Leaves and absorptive roots, the plant tissues that acquire resources, decompose quite differently due to their distinct morphology, chemistry, and decomposition microenvironments. Root litters of different species often decompose in mixtures in natural forests or mixed plantations, similar to leaf litters. However, the mechanisms behind leaf mixture decomposition and root mixture decomposition and their responses to nutrient deposition remain poorly understood. We used a nutrient-addition manipulative experiment to investigate the individual and interactive effects of nitrogen (N) and phosphorus (P) on leaf mixture decomposition and absorptive-root mixture decomposition of Pinus massoniana and Schima superba forests in subtropical China. Four treatments were employed: control (CTRL), +N (120 kg N ha−1y−1), +P (40 kg P ha−1y−1), and +NP (120 kg N and 40 kg P ha−1y−1). Both the leaves and roots of P. massoniana and S. superba decomposed faster when in mixtures (observed) than in isolation (expected) under all treatments. The synergistic effects were decreased with +N and +NP relative to the CTRL for the leaf mixtures, but only with +NP for the root mixtures.

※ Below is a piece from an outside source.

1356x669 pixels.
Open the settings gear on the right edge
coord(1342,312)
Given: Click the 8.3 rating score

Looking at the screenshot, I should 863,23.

The differences (observed - expected) of the extracellular enzymatic activities (EEAs) of microorganisms were decreased with +N in the leaf mixtures relative to the CTRL, and the differences (observed - expected) of acid unhydrolyzable residue (AUR) loss were decreased with +NP in the root mixtures. The differences (observed - expected) of mass loss were positively correlated with microbial EEAs differences for the leaf mixtures and with AUR loss difference for the root mixtures. Our results indicate that the decomposition of both the leaf mixtures and the root mixtures had synergistic effects. The decreased synergistic interactions under nutrient addition were associated with microbial EEAs for the leaf mixtures and with AUR loss for the root mixtures. These findings highlight the contrasting mechanisms underlying the decomposition of above-ground mixtures and below-ground mixtures, and imply a slow cycling of carbon and nutrients under atmospheric nutrient deposition.